As the reception unfolded, the DJ played all the right songs, pushed all the right buttons, did all the right rituals. As he worked his way through the “wedding script”, I thought about how all of this was so much ritualistic anchoring. So much societal custom, the throwing of the bridal bouquet, the cutting of the cake, the father-daughter dance, the chicken dance, YMCA, etc etc etc.

And yet custom was mixing with custom. Many of her father’s and mother’s friends were Quakers. They would have been just as satisfied with a long period of meditative silence, or a reception conspicuous in its plainness and practicalness, for that is their tradition.

And my sister, being a Quaker, rather than being upset and rushing about as many mothers of the brides find themselves, was calm and peaceful throughout, and so she got, as a benefit, to enjoy the experience immensely as compared to someone rushing about and being filled with upset out-of-harmony feelings as can happen at some weddings.

The wedding took place at a beautiful new Protestant church with a magnificent auditorium.

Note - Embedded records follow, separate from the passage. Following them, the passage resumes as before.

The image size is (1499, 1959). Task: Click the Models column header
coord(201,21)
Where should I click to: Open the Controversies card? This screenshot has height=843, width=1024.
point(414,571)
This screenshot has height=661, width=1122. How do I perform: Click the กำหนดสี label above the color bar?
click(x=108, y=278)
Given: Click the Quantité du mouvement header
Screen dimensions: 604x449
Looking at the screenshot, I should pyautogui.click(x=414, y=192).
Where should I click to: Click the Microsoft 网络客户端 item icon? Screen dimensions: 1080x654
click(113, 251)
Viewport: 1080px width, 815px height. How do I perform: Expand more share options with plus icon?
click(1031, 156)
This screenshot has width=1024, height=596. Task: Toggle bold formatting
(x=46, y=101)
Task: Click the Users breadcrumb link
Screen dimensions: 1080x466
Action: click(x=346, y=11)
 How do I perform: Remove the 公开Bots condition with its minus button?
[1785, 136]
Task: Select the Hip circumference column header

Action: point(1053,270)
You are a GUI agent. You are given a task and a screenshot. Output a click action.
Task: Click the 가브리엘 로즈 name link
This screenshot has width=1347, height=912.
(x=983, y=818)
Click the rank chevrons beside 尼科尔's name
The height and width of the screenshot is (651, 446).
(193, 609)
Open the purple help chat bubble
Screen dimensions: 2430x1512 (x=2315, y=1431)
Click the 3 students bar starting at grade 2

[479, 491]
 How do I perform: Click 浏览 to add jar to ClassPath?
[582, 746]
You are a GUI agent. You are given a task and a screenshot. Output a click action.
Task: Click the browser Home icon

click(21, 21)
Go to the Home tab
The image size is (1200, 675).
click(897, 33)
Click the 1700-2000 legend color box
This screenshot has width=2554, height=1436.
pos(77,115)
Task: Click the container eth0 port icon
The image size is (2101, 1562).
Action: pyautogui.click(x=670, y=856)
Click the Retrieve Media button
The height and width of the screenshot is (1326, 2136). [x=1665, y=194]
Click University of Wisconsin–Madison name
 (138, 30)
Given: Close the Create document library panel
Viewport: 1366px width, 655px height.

In contrast, the reception took place at an ancient Quaker Meeting house, where the building was humble and functional, and where the focus was on high consciousness and living the peaceful life.

On their grounds was a huge and famous oak tree that was estimated to be 600 years old, and that was therefore there when William Penn settled the colony that became Pennsylvania. Being a nature buff, I enjoyed walking the grounds with my girlfriend. There were farm fields all around, and the area was full of wildlife, so I was in my element, and felt profoundly peaceful.

The next day we had a reunion for our side of the family at an old mill that had been restored as an event center. I don’t have a strong skill at visual organization, so I really appreciate it when I’m in the presence of something arranged artistically by someone who has a gift for visual representation. This was also in a natural setting, with birds and small animals in abundance on the beautifully landscaped grounds.

The food was exquisite, and the only problem was to decide to eat, as there was so much, one could not have it all. It was all awesomely good, and the relatives were all in a mellow frame of mind, so the family reunion went very well and everyone was feeling good throughout the event.

As an added bonus, I got to have a conversation with one of my relatives who is also a hypnotist, and so I found myself moving into NLP fast-time, as we got to rapidly communicate our movies of the mind, as we compressed all of our experience in the last few years into the few minutes of conversation we ended up having about our professional and private experiences.

I could go on, but you get the picture (sound)(sensation). The whole experience left me in a very good place, and thankful for having good family. And so I got to contemplate how good memories are set in place, and also to acknowledge how knowing NLP gives me an edge in almost every situation I experience. And since this was a good experience, I now had all of these resources anchored in my subconscious mind to comfort me in future moments of meditation.

And that will make me a better NLP Practitioner in the future, as I have that powerful experience of harmony and peace as a resource to draw upon when my clients need support in dealing with their issues, and also a good example of how families can do it right to describe to those struggling with dysfunctional upsetting situations.

And in the end, like always, I found reinforcement for my own model of the world, that life is good, and that my life is very good, and that I have a lot to be thankful for, on a regular basis. And so I always do, as that is part of my belief system.

And we always get what we expect. Interesting, isn’t it?